■ **Consigne**: Restituez à l'identique, dans le texte présenté, le passage allant de « Chérissons ces spécificités » jusqu'à « habité ces territoires. ».

■ **Texte présenté**:
————————
On a tous appris ce qu’était la « diagonale du vide » en cours de géographie : un grand espace qui traverse la France des Ardennes jusque dans les Landes, en passant par la région Centre. La diagonale serait un territoire inhabité et éloigné de toute civilisation. “Rien à voir — vous pouvez circuler”. Rassurez-vous, camarades ruraux qui lisez ces lignes, on n’ apprend plus aux écoliers ce qu’est la diagonale du vide dans les écoles françaises ! En plus d’être inexact, ce terme urbano-centré réduit les univers dans lesquels nous avons grandi à … du vide. Parler de “territoire peu densément peuplé” (avec moins de 30 habitants au km²) semble plus adapté à la réalité et plus neutre. 40 % du territoire français a une faible densité et 4 millions d’habitants y vivent;. Mais ces espaces ne sont pas des territoires uniformes, nos régions ont chacune leurs traditions et leurs histoires.
Chérissons ces spécificités et cultivons cette fierté rurale non pas par opposition aux villes, mais pour elle-même. Soyons fiers d’habiter ou d’avoir habité ces territoires.
————————
(Quelques données)
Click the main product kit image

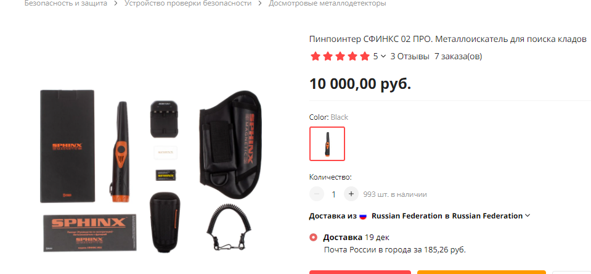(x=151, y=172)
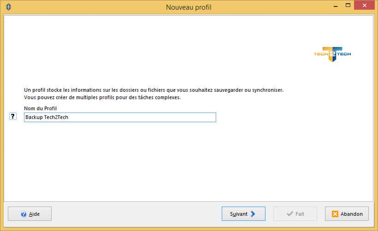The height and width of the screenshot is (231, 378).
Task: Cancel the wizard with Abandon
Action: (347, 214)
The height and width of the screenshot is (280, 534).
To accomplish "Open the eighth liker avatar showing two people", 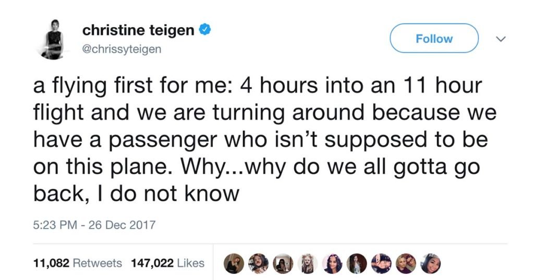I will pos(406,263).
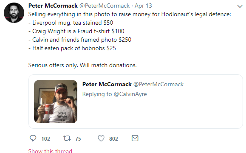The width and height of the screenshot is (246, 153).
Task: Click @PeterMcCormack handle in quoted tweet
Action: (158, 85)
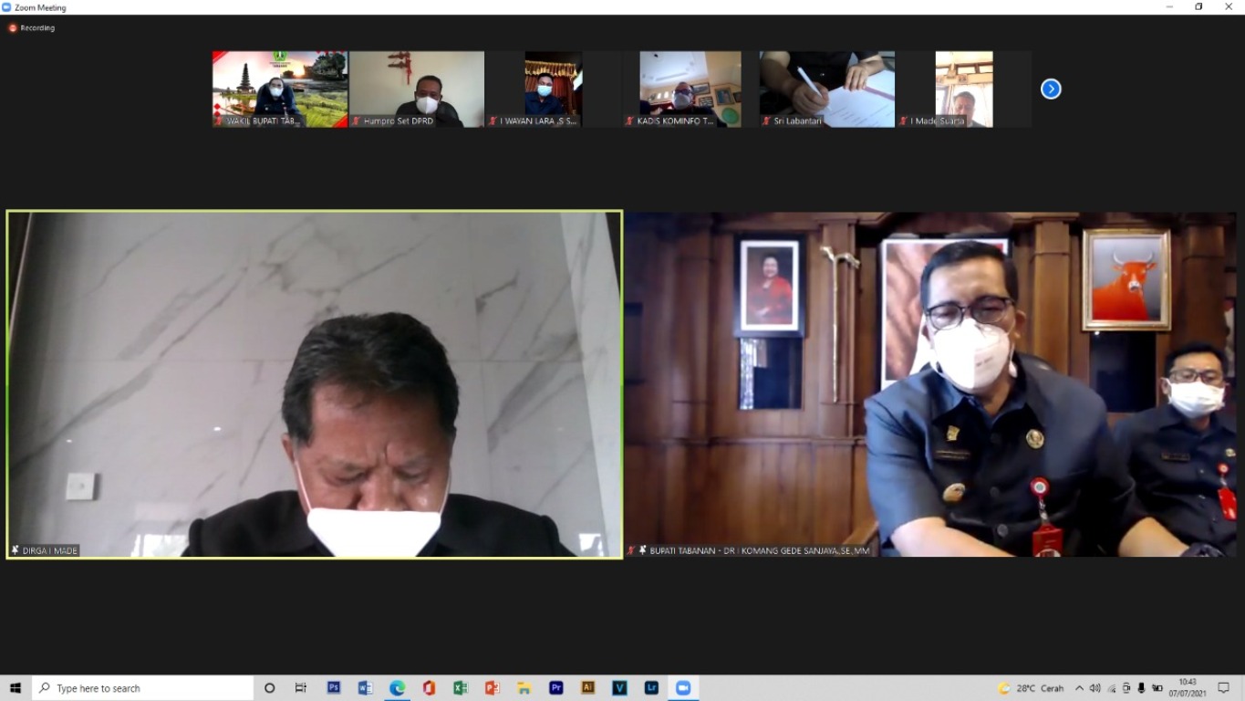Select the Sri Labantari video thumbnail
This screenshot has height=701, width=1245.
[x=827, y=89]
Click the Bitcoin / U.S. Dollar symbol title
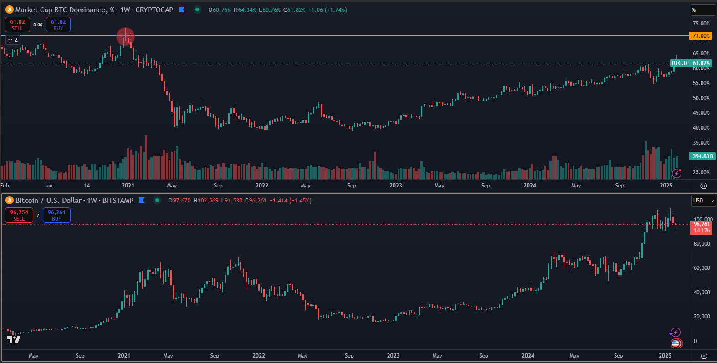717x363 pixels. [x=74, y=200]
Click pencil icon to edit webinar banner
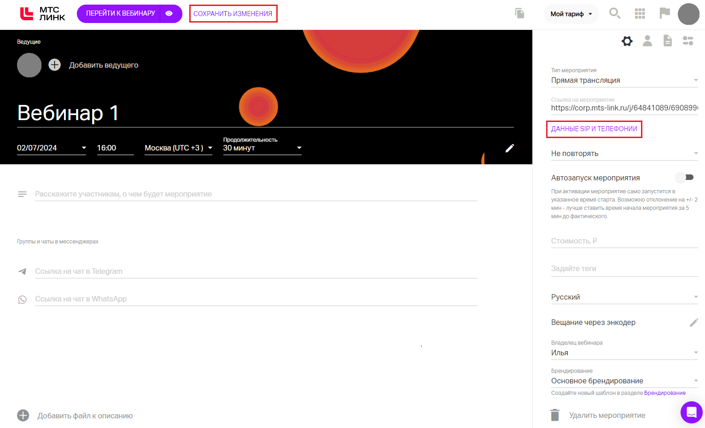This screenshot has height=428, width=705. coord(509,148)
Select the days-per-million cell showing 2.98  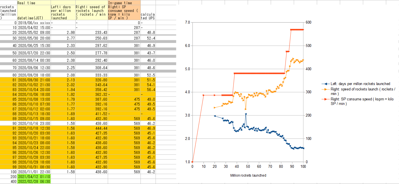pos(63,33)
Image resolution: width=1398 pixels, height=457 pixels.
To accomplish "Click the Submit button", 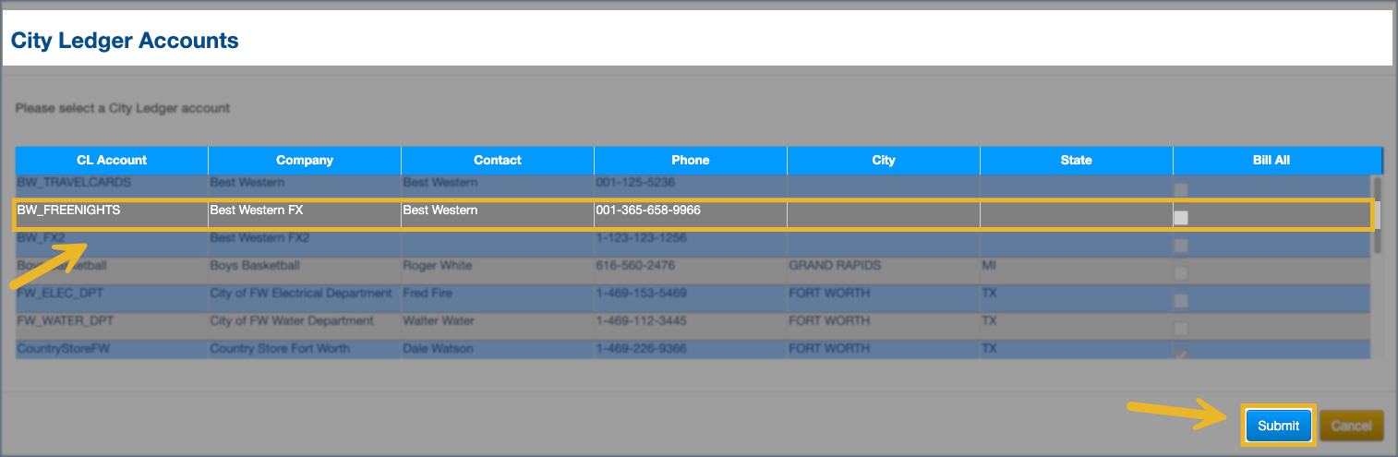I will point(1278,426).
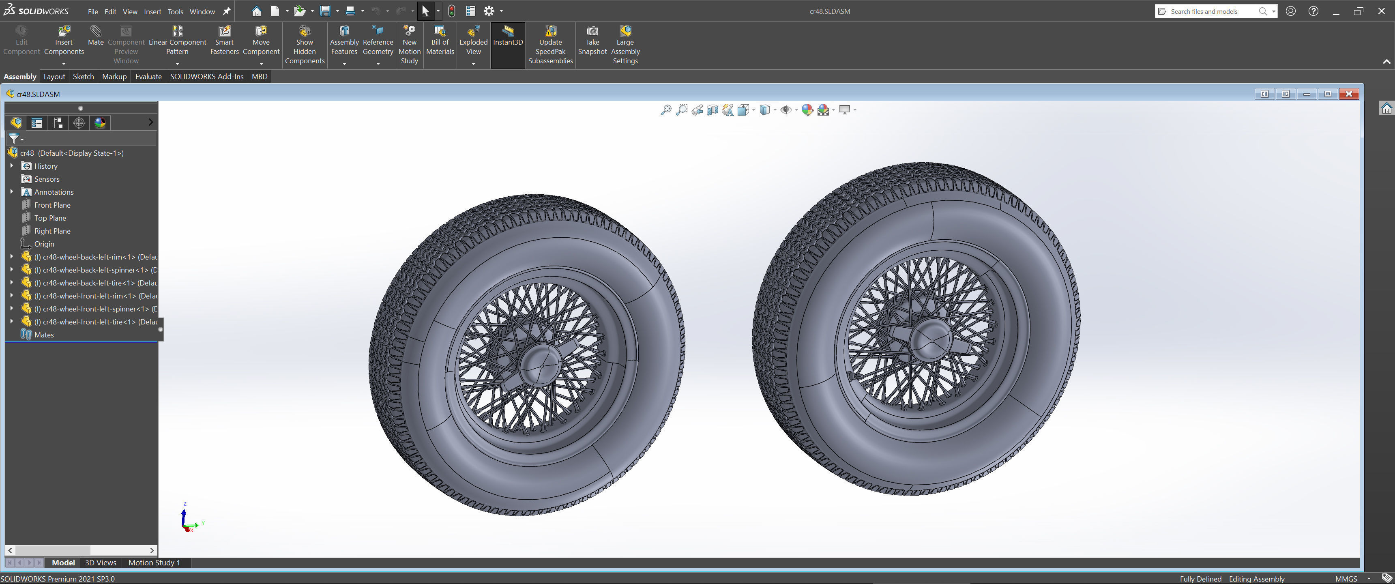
————————
■ **Réponse attendue**:
Chérissons ces spécificités et cultivons cette fierté rurale non pas par opposition aux villes, mais pour elle-même. Soyons fiers d’habiter ou d’avoir habité ces territoires.